She tells me she feels her bones falling apart.  Coming apart.

I tell her to get out of the bed.

She tells me bad things will happen.

Her mother comes down from Beijing.  She is going to stay forty-one days.  She brings a bedpan.  I tell her I think I am sick.

I go outside of our apartment.  Five Chinese men smoke cigarettes in the hallway next to a No Smoking sign.  I go back in the apartment.  Days go by like this.  Not enough days.  Five or six.  Forty-two days is forever.  God could create seven universes in that time.

My wife says she cannot shower during these days.

I ask why not.

She says she cannot shower during these forty-two days.  This is her explanation.  A repetition.

I ask her mother.  Her mother says, you know nothing about China.  Take care of my daughter, she says, keep her bones safe.

They are not coming apart, I say.

They are, my wife says.

My mother-in-law goes back to Beijing.  My father-in-law is having throat troubles.  This is what she says.  There is a problem in his throat.  He is drinking too many cold things, she says.

I tell her it is July.  It is hot, so he needs cold things on his throat.

She says I know nothing about China.  She leaves.  She takes the baby with her.  My wife, surprisingly, allows this, her energy gone.  I worry about this.  My mother-in-law says this will be for the best.  I understand I cannot fight it.  And I want time with my wife.  The baby needs to be in Beijing with a bad-throated grandpa.  It is best for the baby.  Best for us.  And this is China, where nothing makes sense.  My wife even says this to me.  And she is Chinese.

My wife is in bed.  No shower.  35 degrees Celsius.  I repeat the temperature in English.

She says, why do you have such strange words?

What strange words, I ask.

Fahrenheit, it may be the silliest word I have ever heard.  What if you have a temperature, she says, and a doctor says the word Fahrenheit, how do you take him seriously?

I tell her to get out of the bed.

She says her bones have come apart.  If I touch her, they will stay that way.  I sit on the bed.  She says, please do not touch me.  I sleep on the couch again.  I get up the next day.  She is awake.  She never sleeps.  She just stares at the ceiling, the square yellow lamp filled with dust that hangs above her bed.  I can feel my organs coming apart, she says.

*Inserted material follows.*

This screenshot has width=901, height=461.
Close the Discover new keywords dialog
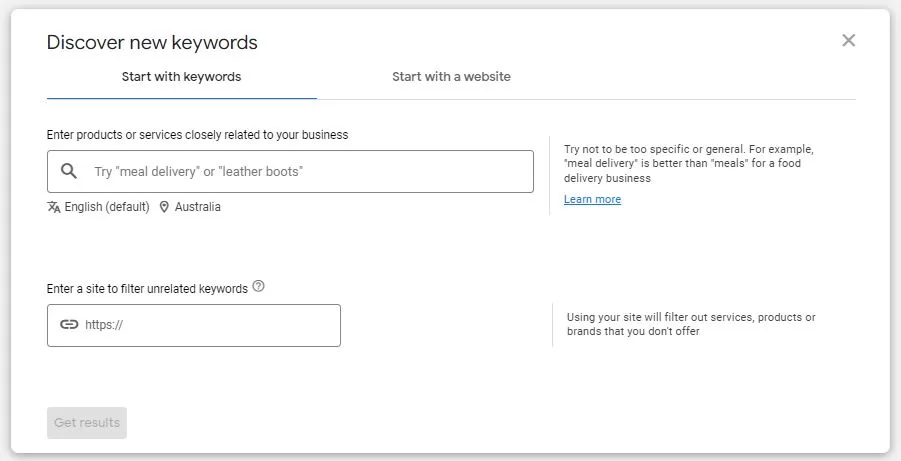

I tell her I am going to the park.

I go to the park.  People walk in circles.  They clap their hands together.  In front of them, they clap; behind them, they clap.  They clap hundreds of times, walking in circles.  It is like a madhouse at the park.  This is their exercise.  Madhouse exercises.

When I met my wife, my co-worker said, if she is not Westernized, don’t marry her, she will drive you mad.  My co-worker said, my wife is not Westernized, she has driven me mad.  She is beautiful and perfect and my heart is inside of the sedan chair she rides in, but I am mad, he said.  Do you see how I talk, I talk like I am mad, he said.

My co-worker is mad.  So I don’t listen to him.

I took Old Man to Cantita Agave.  I spent 350 RMB on her for our first date.  She says, I cannot marry you without the passion.  I don’t have the passion yet, she says.  I take her to Japanese BBQ on the second date, spend 500 RMB.  We get drunk.  She falls all over herself, as if her bones are apart.  In the street she vomits.  She bends over.  She has a nice ass, even puking.  I marry her two months later.  Three months later she is pregnant.  Ten months later she is in bed.  Only two weeks and she will get out of that bed.  Sanity will return.  We will go to restaurants and eat seven courses with friends.  We will get enough niurou and mifan and hongcha and baicai to make a food traveling TV show host jealous.  But for now, she is sweat and atrophy and stillness.  It is not good, I say.

I can feel my organs coming apart, she says, do not touch me.  And her body, in all honesty, does look wrong.  I can’t put it another way other than wrong.  I don’t tell her this.  I go to bed.  I wake up.  She looks even more wrong.

I ask if I should get a doctor.

No, she says.  Call my mother.

I call.  There is no answer.  I worry that her father is in the hospital, that the problem in his throat has grown.  The news says there has been terrible rain there, power outages.

How can she not contact me when I am like this, my wife asks.

I look down at her.  She seems to have elongated.  I tell her this.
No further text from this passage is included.